■ **PROBLEM**: Retype the data below without altering anything.

■ **SOURCE DATA**:
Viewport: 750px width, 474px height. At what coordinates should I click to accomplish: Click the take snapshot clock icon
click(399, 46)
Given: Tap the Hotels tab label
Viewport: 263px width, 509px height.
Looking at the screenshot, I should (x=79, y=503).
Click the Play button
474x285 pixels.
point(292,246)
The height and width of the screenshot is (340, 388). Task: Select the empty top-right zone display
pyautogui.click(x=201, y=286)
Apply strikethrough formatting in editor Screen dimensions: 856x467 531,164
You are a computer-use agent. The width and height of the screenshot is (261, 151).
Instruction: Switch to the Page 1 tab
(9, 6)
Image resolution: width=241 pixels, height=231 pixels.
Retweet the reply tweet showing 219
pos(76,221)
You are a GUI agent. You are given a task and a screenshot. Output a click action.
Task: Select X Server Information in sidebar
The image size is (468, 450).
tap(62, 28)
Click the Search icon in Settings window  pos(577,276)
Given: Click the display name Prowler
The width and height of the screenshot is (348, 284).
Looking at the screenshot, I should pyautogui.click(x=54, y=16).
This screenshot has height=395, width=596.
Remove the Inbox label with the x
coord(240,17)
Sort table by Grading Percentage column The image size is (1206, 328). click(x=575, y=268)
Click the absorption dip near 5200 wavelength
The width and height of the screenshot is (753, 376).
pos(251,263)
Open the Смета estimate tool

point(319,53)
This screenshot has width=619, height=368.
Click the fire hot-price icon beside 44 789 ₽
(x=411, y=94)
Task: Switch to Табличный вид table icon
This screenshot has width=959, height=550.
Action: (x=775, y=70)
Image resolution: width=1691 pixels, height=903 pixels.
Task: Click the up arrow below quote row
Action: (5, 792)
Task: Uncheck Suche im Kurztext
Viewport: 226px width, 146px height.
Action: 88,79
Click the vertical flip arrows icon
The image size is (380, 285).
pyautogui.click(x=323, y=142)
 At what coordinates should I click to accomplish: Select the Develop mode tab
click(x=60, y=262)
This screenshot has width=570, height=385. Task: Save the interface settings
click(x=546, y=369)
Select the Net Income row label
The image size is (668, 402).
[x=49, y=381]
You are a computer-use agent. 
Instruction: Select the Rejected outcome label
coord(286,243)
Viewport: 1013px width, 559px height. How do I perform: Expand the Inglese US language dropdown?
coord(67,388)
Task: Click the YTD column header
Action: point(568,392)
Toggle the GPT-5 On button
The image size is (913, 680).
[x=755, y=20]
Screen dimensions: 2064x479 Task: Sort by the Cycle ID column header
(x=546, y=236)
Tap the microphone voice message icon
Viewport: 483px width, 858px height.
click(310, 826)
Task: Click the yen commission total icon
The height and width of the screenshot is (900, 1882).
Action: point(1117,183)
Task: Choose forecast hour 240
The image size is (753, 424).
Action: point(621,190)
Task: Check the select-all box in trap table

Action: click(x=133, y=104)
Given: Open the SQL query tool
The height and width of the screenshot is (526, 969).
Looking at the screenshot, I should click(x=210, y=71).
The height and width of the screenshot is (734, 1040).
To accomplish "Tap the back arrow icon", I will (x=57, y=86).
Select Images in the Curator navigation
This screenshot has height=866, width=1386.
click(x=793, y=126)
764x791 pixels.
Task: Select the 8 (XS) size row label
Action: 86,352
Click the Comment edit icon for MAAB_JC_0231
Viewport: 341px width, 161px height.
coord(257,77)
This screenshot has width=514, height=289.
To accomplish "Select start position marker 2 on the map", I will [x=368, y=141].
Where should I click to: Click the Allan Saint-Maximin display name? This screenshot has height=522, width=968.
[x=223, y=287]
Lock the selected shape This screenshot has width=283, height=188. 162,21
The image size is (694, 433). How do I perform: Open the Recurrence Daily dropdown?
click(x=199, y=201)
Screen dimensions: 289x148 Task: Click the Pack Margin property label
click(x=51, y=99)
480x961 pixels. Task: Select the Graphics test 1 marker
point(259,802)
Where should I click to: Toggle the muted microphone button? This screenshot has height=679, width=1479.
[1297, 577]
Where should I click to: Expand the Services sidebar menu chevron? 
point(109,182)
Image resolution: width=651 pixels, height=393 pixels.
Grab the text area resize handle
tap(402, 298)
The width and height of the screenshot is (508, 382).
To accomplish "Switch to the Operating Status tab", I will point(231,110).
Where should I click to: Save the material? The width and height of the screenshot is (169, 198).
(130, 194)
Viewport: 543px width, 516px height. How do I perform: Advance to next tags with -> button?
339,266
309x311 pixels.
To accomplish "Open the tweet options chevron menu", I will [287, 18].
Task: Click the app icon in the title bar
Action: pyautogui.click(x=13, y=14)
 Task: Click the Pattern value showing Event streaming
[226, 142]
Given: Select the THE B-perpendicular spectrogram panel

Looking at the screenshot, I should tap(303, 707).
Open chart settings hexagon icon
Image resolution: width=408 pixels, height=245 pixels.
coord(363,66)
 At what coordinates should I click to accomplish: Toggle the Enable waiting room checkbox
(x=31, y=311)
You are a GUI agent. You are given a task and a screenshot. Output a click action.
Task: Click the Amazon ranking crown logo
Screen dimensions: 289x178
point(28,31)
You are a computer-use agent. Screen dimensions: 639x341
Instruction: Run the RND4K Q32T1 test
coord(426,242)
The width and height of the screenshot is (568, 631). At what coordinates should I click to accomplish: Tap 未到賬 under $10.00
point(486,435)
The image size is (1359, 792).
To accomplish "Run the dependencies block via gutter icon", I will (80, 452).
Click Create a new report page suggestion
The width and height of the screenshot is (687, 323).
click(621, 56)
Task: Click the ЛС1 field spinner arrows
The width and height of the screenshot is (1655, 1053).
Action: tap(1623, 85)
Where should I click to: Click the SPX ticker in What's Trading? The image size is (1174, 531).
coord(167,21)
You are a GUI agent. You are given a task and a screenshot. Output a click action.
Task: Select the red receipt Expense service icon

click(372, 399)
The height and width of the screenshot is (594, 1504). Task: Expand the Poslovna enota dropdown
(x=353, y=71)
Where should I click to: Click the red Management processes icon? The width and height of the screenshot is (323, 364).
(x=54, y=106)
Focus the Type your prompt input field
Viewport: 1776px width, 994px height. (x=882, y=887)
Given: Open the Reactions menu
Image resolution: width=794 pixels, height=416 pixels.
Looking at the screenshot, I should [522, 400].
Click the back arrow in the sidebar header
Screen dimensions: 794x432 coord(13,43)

■ **TASK RESPONSE**:
Viewport: 750px width, 474px height. At what coordinates should I click to accomplish: Click the take snapshot clock icon
click(399, 46)
Given: Tap the Hotels tab label
Viewport: 263px width, 509px height.
Looking at the screenshot, I should (x=79, y=503).
Click the Play button
474x285 pixels.
point(292,246)
The height and width of the screenshot is (340, 388). Task: Select the empty top-right zone display
pyautogui.click(x=201, y=286)
Apply strikethrough formatting in editor Screen dimensions: 856x467 531,164
You are a computer-use agent. The width and height of the screenshot is (261, 151).
Instruction: Switch to the Page 1 tab
(9, 6)
Image resolution: width=241 pixels, height=231 pixels.
Retweet the reply tweet showing 219
pos(76,221)
You are a GUI agent. You are given a task and a screenshot. Output a click action.
Task: Select X Server Information in sidebar
The image size is (468, 450).
tap(62, 28)
Click the Search icon in Settings window  pos(577,276)
Given: Click the display name Prowler
The width and height of the screenshot is (348, 284).
Looking at the screenshot, I should pyautogui.click(x=54, y=16).
This screenshot has height=395, width=596.
Remove the Inbox label with the x
coord(240,17)
Sort table by Grading Percentage column The image size is (1206, 328). click(x=575, y=268)
Click the absorption dip near 5200 wavelength
The width and height of the screenshot is (753, 376).
pos(251,263)
Open the Смета estimate tool

point(319,53)
This screenshot has width=619, height=368.
Click the fire hot-price icon beside 44 789 ₽
(x=411, y=94)
Task: Switch to Табличный вид table icon
This screenshot has width=959, height=550.
Action: (x=775, y=70)
Image resolution: width=1691 pixels, height=903 pixels.
Task: Click the up arrow below quote row
Action: (5, 792)
Task: Uncheck Suche im Kurztext
Viewport: 226px width, 146px height.
Action: 88,79
Click the vertical flip arrows icon
The image size is (380, 285).
pyautogui.click(x=323, y=142)
 At what coordinates should I click to accomplish: Select the Develop mode tab
click(x=60, y=262)
This screenshot has width=570, height=385. Task: Save the interface settings
click(x=546, y=369)
Select the Net Income row label
The image size is (668, 402).
[x=49, y=381]
You are a computer-use agent. 
Instruction: Select the Rejected outcome label
coord(286,243)
Viewport: 1013px width, 559px height. How do I perform: Expand the Inglese US language dropdown?
coord(67,388)
Task: Click the YTD column header
Action: point(568,392)
Toggle the GPT-5 On button
The image size is (913, 680).
[x=755, y=20]
Screen dimensions: 2064x479 Task: Sort by the Cycle ID column header
(x=546, y=236)
Tap the microphone voice message icon
Viewport: 483px width, 858px height.
click(310, 826)
Task: Click the yen commission total icon
The height and width of the screenshot is (900, 1882).
Action: point(1117,183)
Task: Choose forecast hour 240
The image size is (753, 424).
Action: point(621,190)
Task: Check the select-all box in trap table

Action: click(x=133, y=104)
Given: Open the SQL query tool
The height and width of the screenshot is (526, 969).
Looking at the screenshot, I should click(x=210, y=71).
The height and width of the screenshot is (734, 1040).
To accomplish "Tap the back arrow icon", I will (x=57, y=86).
Select Images in the Curator navigation
This screenshot has height=866, width=1386.
click(x=793, y=126)
764x791 pixels.
Task: Select the 8 (XS) size row label
Action: 86,352
Click the Comment edit icon for MAAB_JC_0231
Viewport: 341px width, 161px height.
coord(257,77)
This screenshot has width=514, height=289.
To accomplish "Select start position marker 2 on the map", I will [x=368, y=141].
Where should I click to: Click the Allan Saint-Maximin display name? This screenshot has height=522, width=968.
[x=223, y=287]
Lock the selected shape This screenshot has width=283, height=188. 162,21
The image size is (694, 433). How do I perform: Open the Recurrence Daily dropdown?
click(x=199, y=201)
Screen dimensions: 289x148 Task: Click the Pack Margin property label
click(x=51, y=99)
480x961 pixels. Task: Select the Graphics test 1 marker
point(259,802)
Where should I click to: Toggle the muted microphone button? This screenshot has height=679, width=1479.
[1297, 577]
Where should I click to: Expand the Services sidebar menu chevron? 
point(109,182)
Image resolution: width=651 pixels, height=393 pixels.
Grab the text area resize handle
tap(402, 298)
The width and height of the screenshot is (508, 382).
To accomplish "Switch to the Operating Status tab", I will point(231,110).
Where should I click to: Save the material? The width and height of the screenshot is (169, 198).
(130, 194)
Viewport: 543px width, 516px height. How do I perform: Advance to next tags with -> button?
339,266
309x311 pixels.
To accomplish "Open the tweet options chevron menu", I will [287, 18].
Task: Click the app icon in the title bar
Action: pyautogui.click(x=13, y=14)
 Task: Click the Pattern value showing Event streaming
[226, 142]
Given: Select the THE B-perpendicular spectrogram panel

Looking at the screenshot, I should tap(303, 707).
Open chart settings hexagon icon
Image resolution: width=408 pixels, height=245 pixels.
coord(363,66)
 At what coordinates should I click to accomplish: Toggle the Enable waiting room checkbox
(x=31, y=311)
You are a GUI agent. You are given a task and a screenshot. Output a click action.
Task: Click the Amazon ranking crown logo
Screen dimensions: 289x178
point(28,31)
You are a computer-use agent. Screen dimensions: 639x341
Instruction: Run the RND4K Q32T1 test
coord(426,242)
The width and height of the screenshot is (568, 631). At what coordinates should I click to accomplish: Tap 未到賬 under $10.00
point(486,435)
The image size is (1359, 792).
To accomplish "Run the dependencies block via gutter icon", I will (80, 452).
Click Create a new report page suggestion
The width and height of the screenshot is (687, 323).
click(621, 56)
Task: Click the ЛС1 field spinner arrows
The width and height of the screenshot is (1655, 1053).
Action: tap(1623, 85)
Where should I click to: Click the SPX ticker in What's Trading? The image size is (1174, 531).
coord(167,21)
You are a GUI agent. You are given a task and a screenshot. Output a click action.
Task: Select the red receipt Expense service icon

click(372, 399)
The height and width of the screenshot is (594, 1504). Task: Expand the Poslovna enota dropdown
(x=353, y=71)
Where should I click to: Click the red Management processes icon? The width and height of the screenshot is (323, 364).
(x=54, y=106)
Focus the Type your prompt input field
Viewport: 1776px width, 994px height. (x=882, y=887)
Given: Open the Reactions menu
Image resolution: width=794 pixels, height=416 pixels.
Looking at the screenshot, I should [522, 400].
Click the back arrow in the sidebar header
Screen dimensions: 794x432 coord(13,43)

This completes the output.